Dataset entries
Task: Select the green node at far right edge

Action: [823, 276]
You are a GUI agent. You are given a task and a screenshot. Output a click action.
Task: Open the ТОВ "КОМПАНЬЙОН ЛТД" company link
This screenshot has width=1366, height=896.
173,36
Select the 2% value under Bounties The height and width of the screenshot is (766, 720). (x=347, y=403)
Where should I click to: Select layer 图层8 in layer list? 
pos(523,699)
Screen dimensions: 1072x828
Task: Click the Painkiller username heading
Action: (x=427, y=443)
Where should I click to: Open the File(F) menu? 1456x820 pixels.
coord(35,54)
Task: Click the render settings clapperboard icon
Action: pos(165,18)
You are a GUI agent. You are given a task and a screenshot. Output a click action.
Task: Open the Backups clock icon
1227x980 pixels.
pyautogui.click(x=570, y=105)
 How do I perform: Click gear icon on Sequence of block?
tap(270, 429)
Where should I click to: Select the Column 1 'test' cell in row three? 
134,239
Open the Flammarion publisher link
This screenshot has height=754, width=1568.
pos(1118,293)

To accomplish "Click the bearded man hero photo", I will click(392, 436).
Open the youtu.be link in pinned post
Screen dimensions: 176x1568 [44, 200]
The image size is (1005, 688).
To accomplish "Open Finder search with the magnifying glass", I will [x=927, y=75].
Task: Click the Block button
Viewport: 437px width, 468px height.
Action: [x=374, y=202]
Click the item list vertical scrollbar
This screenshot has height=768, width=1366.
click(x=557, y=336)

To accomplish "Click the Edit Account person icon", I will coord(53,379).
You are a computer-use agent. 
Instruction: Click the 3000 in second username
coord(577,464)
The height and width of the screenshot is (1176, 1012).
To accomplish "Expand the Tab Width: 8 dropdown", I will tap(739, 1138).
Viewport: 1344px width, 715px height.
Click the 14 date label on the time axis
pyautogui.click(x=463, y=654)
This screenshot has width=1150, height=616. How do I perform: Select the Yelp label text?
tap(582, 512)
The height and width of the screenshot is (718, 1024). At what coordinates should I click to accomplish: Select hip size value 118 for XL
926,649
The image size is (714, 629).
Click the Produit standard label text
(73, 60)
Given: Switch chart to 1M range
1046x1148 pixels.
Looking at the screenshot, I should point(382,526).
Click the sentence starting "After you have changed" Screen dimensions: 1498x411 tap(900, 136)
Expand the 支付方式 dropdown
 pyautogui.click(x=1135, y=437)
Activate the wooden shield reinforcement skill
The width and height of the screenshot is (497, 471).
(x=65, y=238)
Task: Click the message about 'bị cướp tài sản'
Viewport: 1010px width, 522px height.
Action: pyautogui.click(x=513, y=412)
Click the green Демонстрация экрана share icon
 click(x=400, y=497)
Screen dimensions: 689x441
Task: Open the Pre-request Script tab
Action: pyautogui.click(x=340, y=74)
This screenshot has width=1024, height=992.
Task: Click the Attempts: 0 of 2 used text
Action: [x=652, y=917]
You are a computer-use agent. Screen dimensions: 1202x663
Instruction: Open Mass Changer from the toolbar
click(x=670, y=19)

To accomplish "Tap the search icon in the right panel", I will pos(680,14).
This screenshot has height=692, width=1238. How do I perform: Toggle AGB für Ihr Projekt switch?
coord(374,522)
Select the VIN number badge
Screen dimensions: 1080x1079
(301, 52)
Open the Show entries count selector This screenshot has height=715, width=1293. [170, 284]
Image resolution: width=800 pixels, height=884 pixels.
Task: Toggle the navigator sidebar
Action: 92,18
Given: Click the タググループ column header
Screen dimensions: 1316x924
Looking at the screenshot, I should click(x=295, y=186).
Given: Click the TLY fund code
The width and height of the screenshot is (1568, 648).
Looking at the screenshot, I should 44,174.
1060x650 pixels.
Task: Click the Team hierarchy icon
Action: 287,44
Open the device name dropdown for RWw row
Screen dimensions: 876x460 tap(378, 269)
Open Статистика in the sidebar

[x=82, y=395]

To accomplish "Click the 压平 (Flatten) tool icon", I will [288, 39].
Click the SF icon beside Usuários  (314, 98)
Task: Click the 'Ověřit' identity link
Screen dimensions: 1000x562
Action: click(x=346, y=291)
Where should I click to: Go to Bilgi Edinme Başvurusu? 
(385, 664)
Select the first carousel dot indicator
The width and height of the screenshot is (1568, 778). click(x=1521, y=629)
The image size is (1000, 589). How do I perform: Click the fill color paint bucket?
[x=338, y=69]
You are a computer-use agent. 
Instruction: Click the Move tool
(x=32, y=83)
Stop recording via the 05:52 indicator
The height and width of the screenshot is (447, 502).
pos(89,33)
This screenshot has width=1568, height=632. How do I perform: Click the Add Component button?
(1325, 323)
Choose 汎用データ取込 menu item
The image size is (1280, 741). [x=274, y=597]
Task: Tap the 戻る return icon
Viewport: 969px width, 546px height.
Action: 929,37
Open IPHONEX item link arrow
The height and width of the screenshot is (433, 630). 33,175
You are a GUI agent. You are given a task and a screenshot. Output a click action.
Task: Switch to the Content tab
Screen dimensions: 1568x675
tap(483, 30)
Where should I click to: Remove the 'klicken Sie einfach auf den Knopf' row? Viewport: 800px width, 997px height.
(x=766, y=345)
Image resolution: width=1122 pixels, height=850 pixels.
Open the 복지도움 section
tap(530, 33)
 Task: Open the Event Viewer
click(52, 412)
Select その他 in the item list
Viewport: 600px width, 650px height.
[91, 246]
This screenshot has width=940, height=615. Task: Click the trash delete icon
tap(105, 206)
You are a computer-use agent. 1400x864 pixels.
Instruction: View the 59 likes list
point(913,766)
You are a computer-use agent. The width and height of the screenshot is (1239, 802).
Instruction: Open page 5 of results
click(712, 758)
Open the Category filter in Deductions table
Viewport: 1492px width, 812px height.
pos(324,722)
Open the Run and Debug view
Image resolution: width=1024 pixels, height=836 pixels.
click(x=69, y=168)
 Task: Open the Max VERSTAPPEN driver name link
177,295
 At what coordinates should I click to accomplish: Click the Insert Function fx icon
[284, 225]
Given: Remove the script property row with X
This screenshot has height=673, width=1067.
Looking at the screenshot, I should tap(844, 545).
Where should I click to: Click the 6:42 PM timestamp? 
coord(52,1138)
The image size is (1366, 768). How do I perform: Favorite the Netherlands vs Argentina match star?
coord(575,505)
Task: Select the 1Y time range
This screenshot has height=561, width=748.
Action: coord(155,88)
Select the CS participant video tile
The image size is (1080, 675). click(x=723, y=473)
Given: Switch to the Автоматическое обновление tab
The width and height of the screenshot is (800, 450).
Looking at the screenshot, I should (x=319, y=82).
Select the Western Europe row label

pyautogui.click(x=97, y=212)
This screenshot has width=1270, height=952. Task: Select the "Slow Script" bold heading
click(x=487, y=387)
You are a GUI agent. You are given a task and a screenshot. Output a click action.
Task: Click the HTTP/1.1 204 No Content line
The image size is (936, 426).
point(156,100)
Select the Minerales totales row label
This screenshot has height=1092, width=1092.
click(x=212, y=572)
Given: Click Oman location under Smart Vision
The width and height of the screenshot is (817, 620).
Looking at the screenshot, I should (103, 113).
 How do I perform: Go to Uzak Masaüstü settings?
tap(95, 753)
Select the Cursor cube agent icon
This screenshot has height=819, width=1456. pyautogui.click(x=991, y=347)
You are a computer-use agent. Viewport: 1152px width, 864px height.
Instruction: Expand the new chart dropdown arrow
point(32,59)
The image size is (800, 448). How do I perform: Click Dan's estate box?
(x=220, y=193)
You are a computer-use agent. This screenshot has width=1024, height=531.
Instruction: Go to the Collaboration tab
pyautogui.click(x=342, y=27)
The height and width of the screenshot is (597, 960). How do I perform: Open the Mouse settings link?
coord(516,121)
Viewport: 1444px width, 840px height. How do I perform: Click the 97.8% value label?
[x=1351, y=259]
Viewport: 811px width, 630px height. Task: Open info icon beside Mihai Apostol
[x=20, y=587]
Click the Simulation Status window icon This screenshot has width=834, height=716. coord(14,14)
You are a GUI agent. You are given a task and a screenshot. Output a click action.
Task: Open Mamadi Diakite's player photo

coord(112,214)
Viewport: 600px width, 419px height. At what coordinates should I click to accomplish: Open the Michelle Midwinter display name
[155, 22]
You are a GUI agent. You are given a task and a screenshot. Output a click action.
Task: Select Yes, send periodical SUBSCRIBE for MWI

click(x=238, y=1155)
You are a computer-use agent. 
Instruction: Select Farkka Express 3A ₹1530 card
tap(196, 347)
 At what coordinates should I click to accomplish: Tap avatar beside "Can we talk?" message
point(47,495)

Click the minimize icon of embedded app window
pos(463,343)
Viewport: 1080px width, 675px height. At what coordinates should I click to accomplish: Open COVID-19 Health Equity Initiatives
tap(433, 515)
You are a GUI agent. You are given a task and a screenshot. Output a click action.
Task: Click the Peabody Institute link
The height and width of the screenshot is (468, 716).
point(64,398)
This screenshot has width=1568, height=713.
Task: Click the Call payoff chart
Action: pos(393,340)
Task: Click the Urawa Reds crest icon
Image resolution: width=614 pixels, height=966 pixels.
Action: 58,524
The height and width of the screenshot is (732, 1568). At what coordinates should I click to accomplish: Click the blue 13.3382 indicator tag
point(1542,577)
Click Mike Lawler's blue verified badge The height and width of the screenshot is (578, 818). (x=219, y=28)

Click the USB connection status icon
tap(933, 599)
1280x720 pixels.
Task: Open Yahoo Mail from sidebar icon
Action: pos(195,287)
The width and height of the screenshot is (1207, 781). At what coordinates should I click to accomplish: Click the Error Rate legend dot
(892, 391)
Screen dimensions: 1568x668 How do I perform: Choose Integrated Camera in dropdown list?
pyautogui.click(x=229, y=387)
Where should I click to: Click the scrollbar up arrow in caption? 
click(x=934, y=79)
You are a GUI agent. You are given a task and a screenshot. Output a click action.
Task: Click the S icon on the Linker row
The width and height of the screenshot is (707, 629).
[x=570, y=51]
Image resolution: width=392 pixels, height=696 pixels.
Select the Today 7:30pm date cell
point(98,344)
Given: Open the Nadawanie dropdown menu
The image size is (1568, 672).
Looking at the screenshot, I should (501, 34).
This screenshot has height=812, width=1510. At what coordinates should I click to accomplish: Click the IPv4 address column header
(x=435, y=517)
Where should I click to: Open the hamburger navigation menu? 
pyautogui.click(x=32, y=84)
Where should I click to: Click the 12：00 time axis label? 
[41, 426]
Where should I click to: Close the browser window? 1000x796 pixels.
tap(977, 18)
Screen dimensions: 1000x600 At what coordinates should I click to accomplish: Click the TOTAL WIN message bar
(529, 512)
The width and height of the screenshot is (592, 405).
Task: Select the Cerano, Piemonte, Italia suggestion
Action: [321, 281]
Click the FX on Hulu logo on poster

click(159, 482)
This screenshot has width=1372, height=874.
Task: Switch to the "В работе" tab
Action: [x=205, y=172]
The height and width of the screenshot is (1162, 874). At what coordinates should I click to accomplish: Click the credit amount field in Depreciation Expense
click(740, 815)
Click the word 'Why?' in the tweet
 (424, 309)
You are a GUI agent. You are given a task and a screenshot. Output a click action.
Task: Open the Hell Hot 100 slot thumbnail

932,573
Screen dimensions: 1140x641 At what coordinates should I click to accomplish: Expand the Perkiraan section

- **Aim of the task**
Above are records; repeat only the lines starting at the line with "Where should I click to: Open the File(F)" and ending at the line with "The image size is (1005, 688).", exactly as they appear, both included.

- **Written solution**
Where should I click to: Open the File(F) menu? 1456x820 pixels.
coord(35,54)
Task: Click the render settings clapperboard icon
Action: pos(165,18)
You are a GUI agent. You are given a task and a screenshot. Output a click action.
Task: Open the Backups clock icon
1227x980 pixels.
pyautogui.click(x=570, y=105)
 How do I perform: Click gear icon on Sequence of block?
tap(270, 429)
Where should I click to: Select the Column 1 'test' cell in row three? 
134,239
Open the Flammarion publisher link
This screenshot has height=754, width=1568.
pos(1118,293)

To accomplish "Click the bearded man hero photo", I will click(392, 436).
Open the youtu.be link in pinned post
Screen dimensions: 176x1568 [44, 200]
The image size is (1005, 688).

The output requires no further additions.